TASK GOAL: Give back the full data, retyped precisely.
*****
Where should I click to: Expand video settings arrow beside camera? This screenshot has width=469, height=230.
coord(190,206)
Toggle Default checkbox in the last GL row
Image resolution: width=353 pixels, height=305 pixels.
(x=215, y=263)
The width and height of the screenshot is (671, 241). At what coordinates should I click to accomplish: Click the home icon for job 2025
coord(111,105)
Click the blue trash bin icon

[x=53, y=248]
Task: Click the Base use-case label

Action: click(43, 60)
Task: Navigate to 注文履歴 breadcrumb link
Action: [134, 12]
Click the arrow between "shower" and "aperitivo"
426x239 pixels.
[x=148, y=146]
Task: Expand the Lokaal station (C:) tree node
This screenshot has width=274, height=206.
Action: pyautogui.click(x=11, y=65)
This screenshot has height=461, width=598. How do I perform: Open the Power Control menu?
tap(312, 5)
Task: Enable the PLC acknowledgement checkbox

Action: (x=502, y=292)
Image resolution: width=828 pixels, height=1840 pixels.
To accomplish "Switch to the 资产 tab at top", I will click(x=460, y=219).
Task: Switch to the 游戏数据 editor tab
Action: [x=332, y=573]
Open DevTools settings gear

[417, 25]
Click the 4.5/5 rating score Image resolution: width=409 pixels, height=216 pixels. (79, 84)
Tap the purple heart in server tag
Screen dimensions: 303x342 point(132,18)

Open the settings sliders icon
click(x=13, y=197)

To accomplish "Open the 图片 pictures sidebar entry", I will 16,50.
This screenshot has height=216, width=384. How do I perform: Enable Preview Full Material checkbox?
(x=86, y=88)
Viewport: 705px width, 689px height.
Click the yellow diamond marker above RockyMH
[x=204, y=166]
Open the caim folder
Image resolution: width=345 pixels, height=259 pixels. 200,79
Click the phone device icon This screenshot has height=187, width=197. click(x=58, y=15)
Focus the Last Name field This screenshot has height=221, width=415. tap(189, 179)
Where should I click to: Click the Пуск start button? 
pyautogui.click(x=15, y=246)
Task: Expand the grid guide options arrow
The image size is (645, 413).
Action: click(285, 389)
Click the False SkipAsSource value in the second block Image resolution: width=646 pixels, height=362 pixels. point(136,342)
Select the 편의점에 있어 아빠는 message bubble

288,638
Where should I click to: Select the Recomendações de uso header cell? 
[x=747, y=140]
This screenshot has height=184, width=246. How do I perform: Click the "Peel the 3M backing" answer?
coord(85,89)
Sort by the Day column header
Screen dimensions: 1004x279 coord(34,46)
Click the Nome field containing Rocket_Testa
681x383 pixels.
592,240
*****
RESULT FOR THIS TASK:
Where should I click to: Expand video settings arrow beside camera? This screenshot has width=469, height=230.
coord(190,206)
Toggle Default checkbox in the last GL row
Image resolution: width=353 pixels, height=305 pixels.
(x=215, y=263)
The width and height of the screenshot is (671, 241). At what coordinates should I click to accomplish: Click the home icon for job 2025
coord(111,105)
Click the blue trash bin icon

[x=53, y=248]
Task: Click the Base use-case label

Action: click(43, 60)
Task: Navigate to 注文履歴 breadcrumb link
Action: [134, 12]
Click the arrow between "shower" and "aperitivo"
426x239 pixels.
[x=148, y=146]
Task: Expand the Lokaal station (C:) tree node
This screenshot has width=274, height=206.
Action: pyautogui.click(x=11, y=65)
This screenshot has height=461, width=598. How do I perform: Open the Power Control menu?
tap(312, 5)
Task: Enable the PLC acknowledgement checkbox

Action: (x=502, y=292)
Image resolution: width=828 pixels, height=1840 pixels.
To accomplish "Switch to the 资产 tab at top", I will click(x=460, y=219).
Task: Switch to the 游戏数据 editor tab
Action: [x=332, y=573]
Open DevTools settings gear

[417, 25]
Click the 4.5/5 rating score Image resolution: width=409 pixels, height=216 pixels. (79, 84)
Tap the purple heart in server tag
Screen dimensions: 303x342 point(132,18)

Open the settings sliders icon
click(x=13, y=197)

To accomplish "Open the 图片 pictures sidebar entry", I will 16,50.
This screenshot has height=216, width=384. How do I perform: Enable Preview Full Material checkbox?
(x=86, y=88)
Viewport: 705px width, 689px height.
Click the yellow diamond marker above RockyMH
[x=204, y=166]
Open the caim folder
Image resolution: width=345 pixels, height=259 pixels. 200,79
Click the phone device icon This screenshot has height=187, width=197. click(x=58, y=15)
Focus the Last Name field This screenshot has height=221, width=415. tap(189, 179)
Where should I click to: Click the Пуск start button? 
pyautogui.click(x=15, y=246)
Task: Expand the grid guide options arrow
The image size is (645, 413).
Action: click(285, 389)
Click the False SkipAsSource value in the second block Image resolution: width=646 pixels, height=362 pixels. point(136,342)
Select the 편의점에 있어 아빠는 message bubble

288,638
Where should I click to: Select the Recomendações de uso header cell? 
[x=747, y=140]
This screenshot has height=184, width=246. How do I perform: Click the "Peel the 3M backing" answer?
coord(85,89)
Sort by the Day column header
Screen dimensions: 1004x279 coord(34,46)
Click the Nome field containing Rocket_Testa
681x383 pixels.
592,240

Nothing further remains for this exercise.